This Is What Fueled California's Deadly COVID Outbreak, New Study Says

Many coronavirus deaths could have been avoided if the state had been better prepared.

After the number of new COVID cases seemingly dropped from peaks seen in April, many states were hard hit by a resurgence of the coronavirus in July. One of those states being California, which ended up surpassing the case count for the country's first epicenter, New York. Now, California has the most coronavirus cases in the country, with more than 586,400 people infected. But what caused the state's coronavirus numbers to skyrocket? According to a new study, a low supply of personal protective equipment is to blame for California's deadly COVID outbreak.

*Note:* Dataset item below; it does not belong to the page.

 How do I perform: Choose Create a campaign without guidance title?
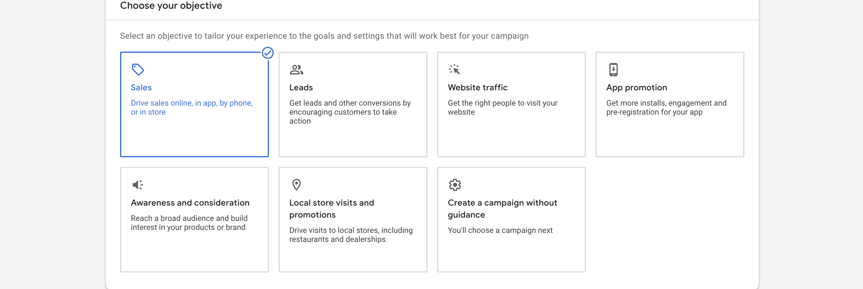tap(502, 209)
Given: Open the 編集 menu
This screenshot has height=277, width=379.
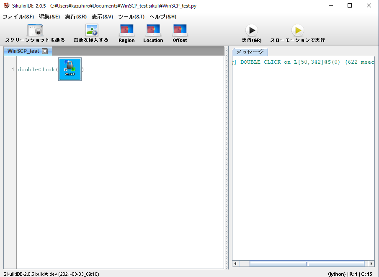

An estimated 20,860 essential workers and associated household members may not have gotten the coronavirus if California had stockpiled a sufficient amount of personal protective equipment (PPE), a study lead by the University of California (UC) Berkeley Labor Center reported in findings released on Aug. 12.

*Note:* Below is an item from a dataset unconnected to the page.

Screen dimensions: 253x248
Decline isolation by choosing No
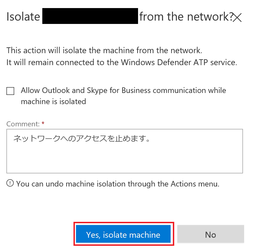click(211, 234)
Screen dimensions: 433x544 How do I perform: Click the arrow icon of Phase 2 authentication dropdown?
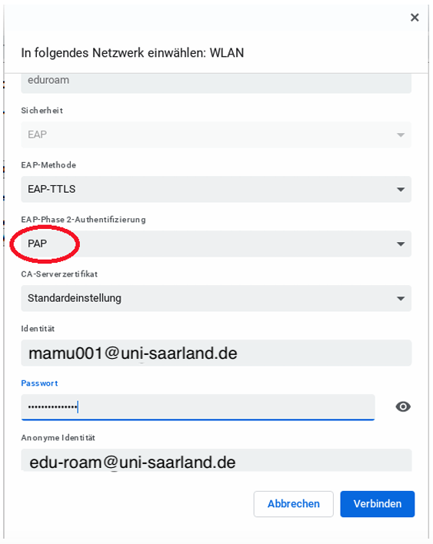401,244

"It is likely that dozens of deaths among essential workers could have been avoided with proper use of PPE had an adequate stockpile been in place prior to the pandemic start," the authors stated, estimating that nearly 35 percent of healthcare and other essential workers in California who tested positive for COVID-19 were infected at work.

Confident surgeon with medical supplies on trolley. Female healthcare worker is in storage room. She is in hospital.

When Arnold Schwarzenegger was the governor of California, the state spent hundreds of millions of dollars buying and storing equipment for a potential future emergency, the Los Angeles Times reported. However, when Jerry Brown took office in 2011, the state cut off the expense for storing and maintaining this emergency stockpile. So when COVID hit, there were 21 million masks in the state's supply, but all were expired, only approved for low-risk settings, and unsuitable for standard hospital or essential worker use.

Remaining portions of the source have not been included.